DOCUMENT SEGMENT →
┌──
Posted by: Oldguy at December 30, 2008 9:15 AM
Comment #272956

oldguy -

Giving up?

Instead of having a rational discussion, you only resorted to just making blanket statements with NOTHING to back them up.

Look back at my post. With every rebuttal to you was either proof or clear logic to back it up.

If you want to debate, then let’s debate…but do so with PROOF, with LOGIC and with RESPECT. If you only want make throwaway accusations with nothing to back it up, then you’re just wasting my time and yours.

Posted by: Glenn Contrarian at December 30, 2008 11:45 AM
Comment #272960

>Look back at my post. With every rebuttal to you was either proof or clear logic to back it up.
If you want to debate, then let’s debate…but do so with PROOF, with LOGIC and with RESPECT. If you only want make throwaway accusations with nothing to back it up, then you’re just wasting my time and yours.
Posted by: Glenn Contrarian at December 30, 2008 11:45 AM

Glenn C,

No one could have said it better…thanks!
└──
EXERCISE DESCRIPTION →
Write out, word for word, the part of the comment thread that opens with the words "Posted by: Oldguy" and closes with "back them up.".

LISTED RECORDS →
┌──
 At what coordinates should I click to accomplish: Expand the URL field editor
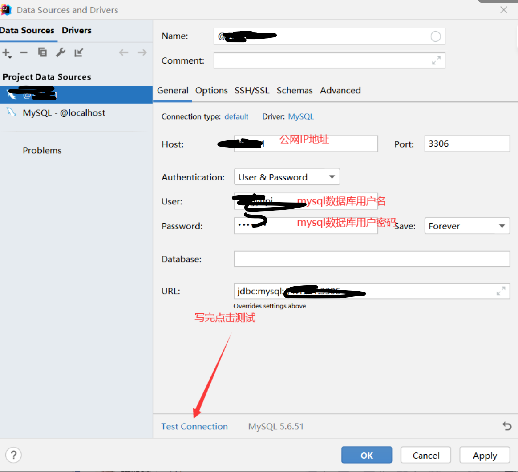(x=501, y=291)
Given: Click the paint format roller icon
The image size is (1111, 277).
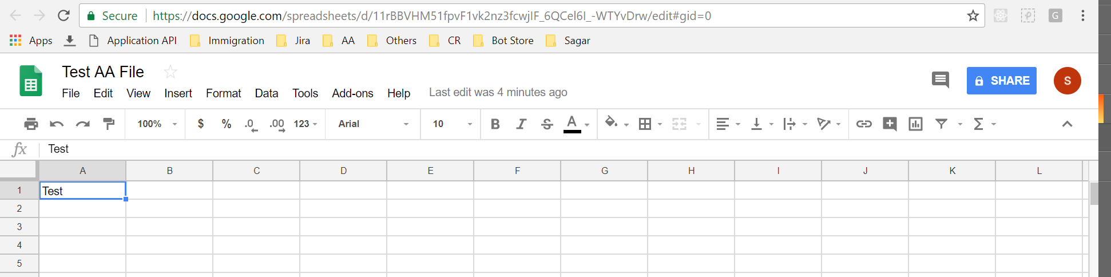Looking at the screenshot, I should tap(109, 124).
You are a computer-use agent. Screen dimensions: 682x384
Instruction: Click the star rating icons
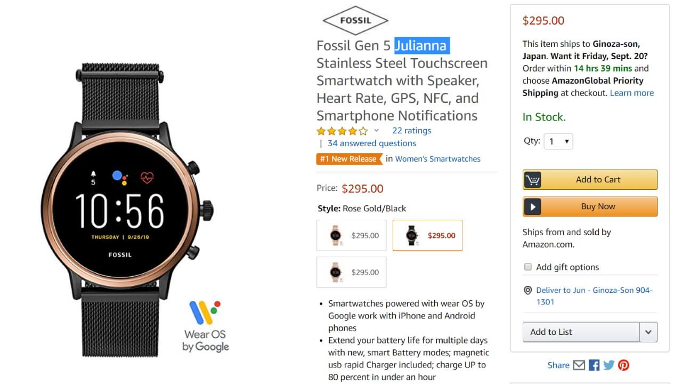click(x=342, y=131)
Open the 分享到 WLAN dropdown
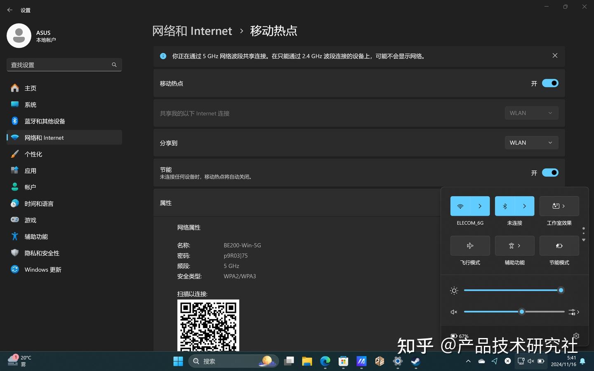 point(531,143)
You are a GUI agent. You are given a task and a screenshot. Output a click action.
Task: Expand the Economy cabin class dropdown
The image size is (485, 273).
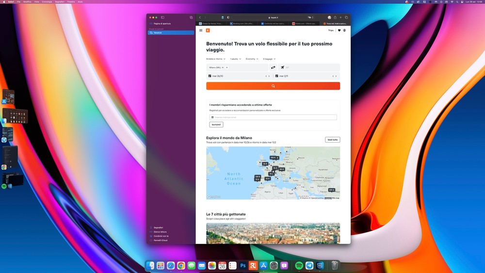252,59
└──
┌──
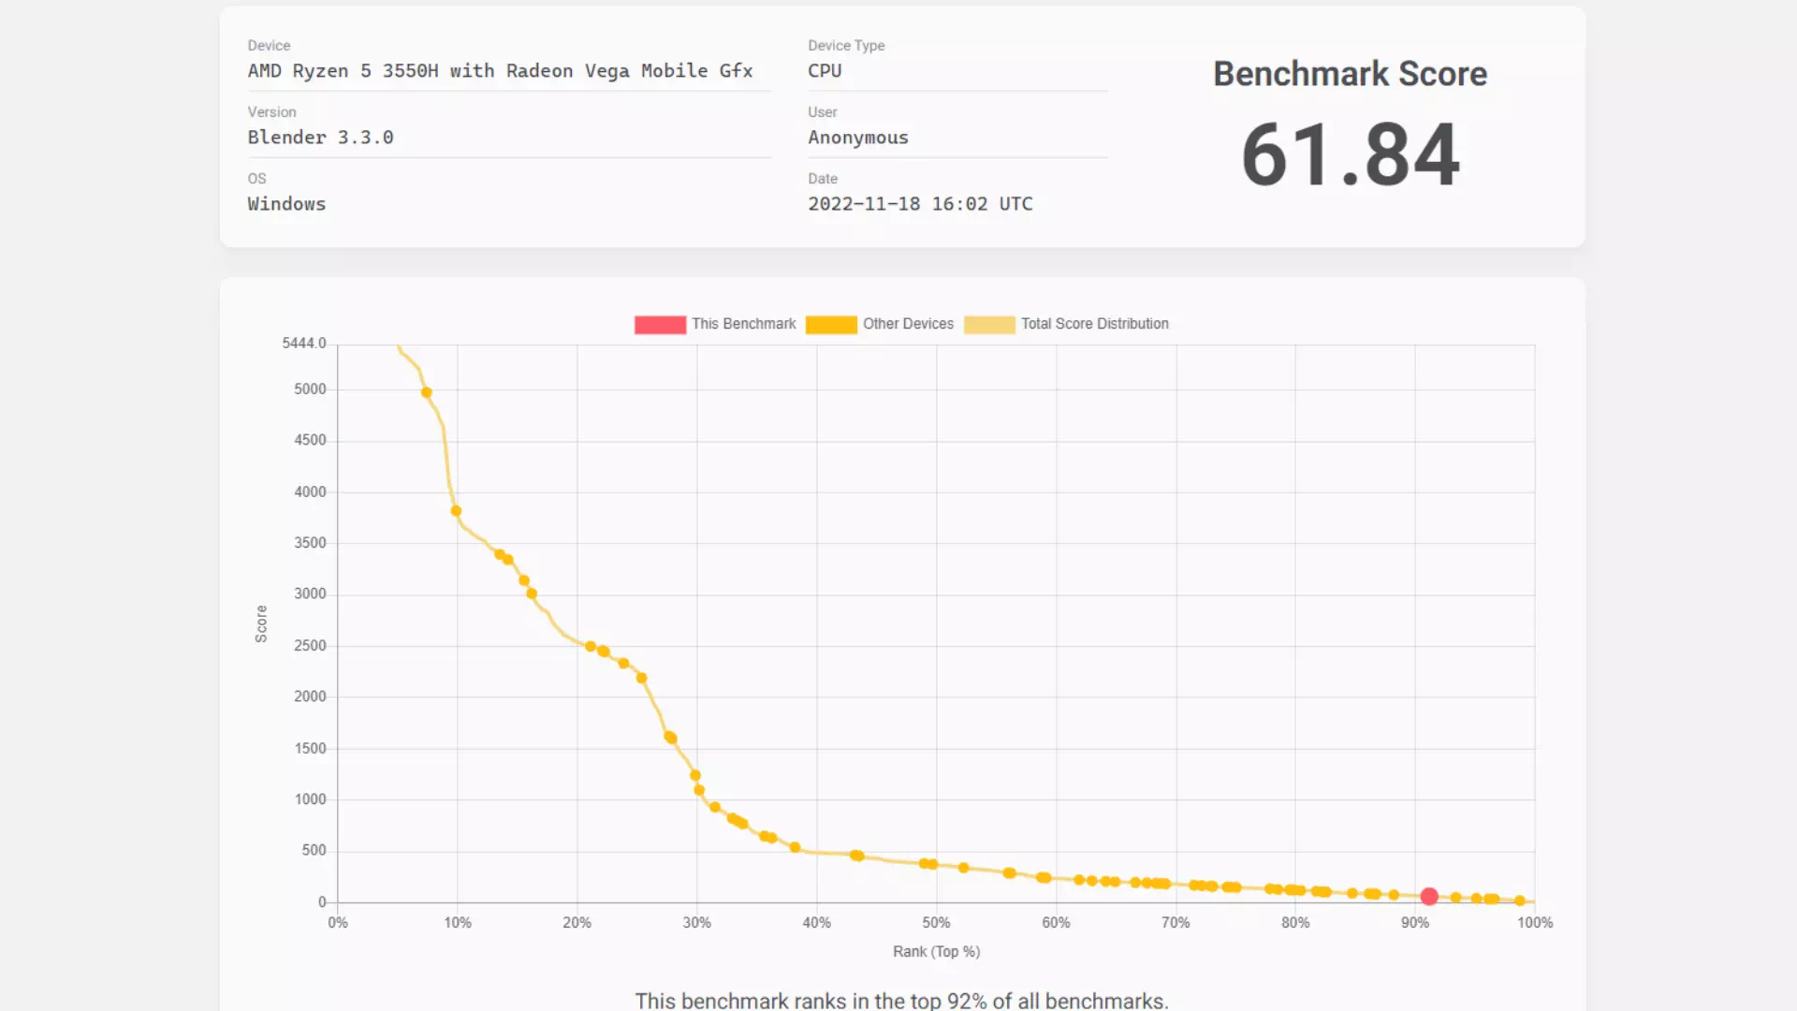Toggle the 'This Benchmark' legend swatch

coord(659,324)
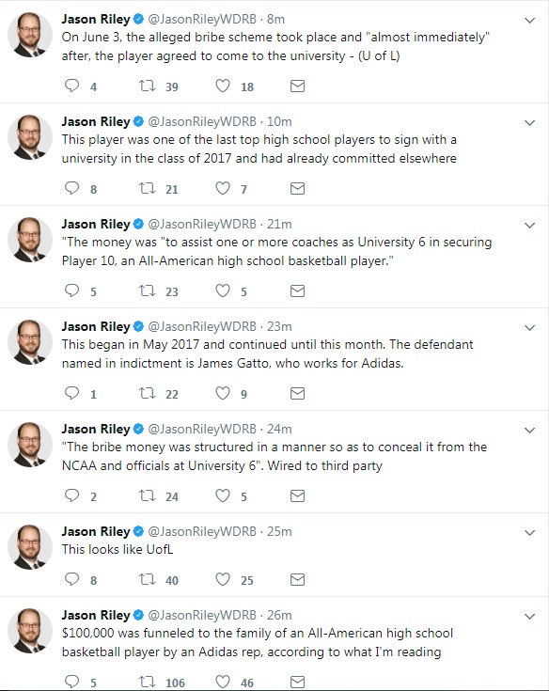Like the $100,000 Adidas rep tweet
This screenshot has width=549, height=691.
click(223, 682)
└──
ANSWER TO THIS PROBLEM →
Posted by: Oldguy at December 30, 2008 9:15 AM
Comment #272956

oldguy -

Giving up?

Instead of having a rational discussion, you only resorted to just making blanket statements with NOTHING to back them up.